12 NOV 2018: Six months ago Bombardier announced it was selling its aircraft’s flight and technical training division to CAE.  Last week Bombardier reported that it would be selling the Q400 program to Longview Aviation Capital.  In addition the company would be laying off 5,000 workers, including 500 in Ontario and 2,500 in Quebec, as part of a restructuring plan that cuts more than 12 percent of its Canadian positions.

David Curtis is the CEO of Longview Aviation Capital and pledges to keep all manufacturing already in Canada within the country.

The Q400 series is a ‘natural fit’ for Longview Aviation Capital, he said in an interview. “We like to say, ‘It’s the same colour of paint.’ In other words, the same production processes.”

The Q400 program sold for US $300 ($396) million.

Bombardier manufactures roughly 28 to 30 Q400 aircraft annually at its Downsview property in Toronto, located in the North York district of Toronto. It has owned the site since the early 1990s and spans around 370 acres.

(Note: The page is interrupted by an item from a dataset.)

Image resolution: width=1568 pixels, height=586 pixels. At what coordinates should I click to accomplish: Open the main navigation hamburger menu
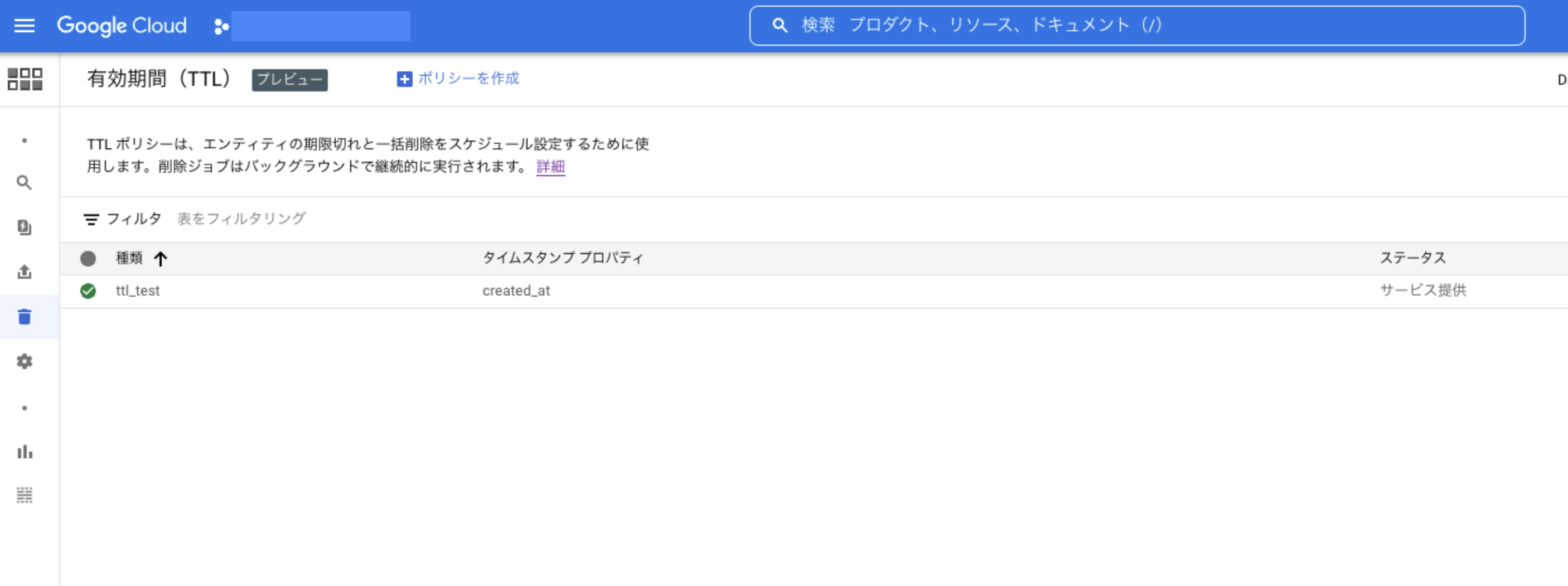tap(25, 26)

Under the terms of the agreement, Bombardier will lease the property until 2021, with a two-year extension option.

“There’s no question, the writing’s on the wall- we’ve go to move,” Curtis said, but they would “absolutely not” leave Canadian soil. “We wouldn’t outsource it.”

Longview, whose subsidiary Viking Air Ltd. makes turboprop aircraft such as the Twin Otter, intends to maintain supply chains for the Q400 series that currently stretch from China to Ireland to Mexico, he added.

The deal, which is slated to close in the second half of 2019, positions Longview to more than triple its annual revenue to $1 billion, Curtis said.

Union and opposition leaders in Quebec spoke out against Mary Ellen McIlmoyle, president of a Unifor local that represents some of the 2,100 workers at Bombardier aerospace wing at Downsview, said her members feel ‘betrayed.’

“During bargaining in April, the company said they were keeping the Q400,” she said. “It was a huge shock when we found they turned around and sold it.”

Workers’ lack of certainty about the Downsview facility, which makes cockpits and wings, among other components- after 2021 is their “biggest concern,” she said.

“Our members are worried about it being moved to BC.”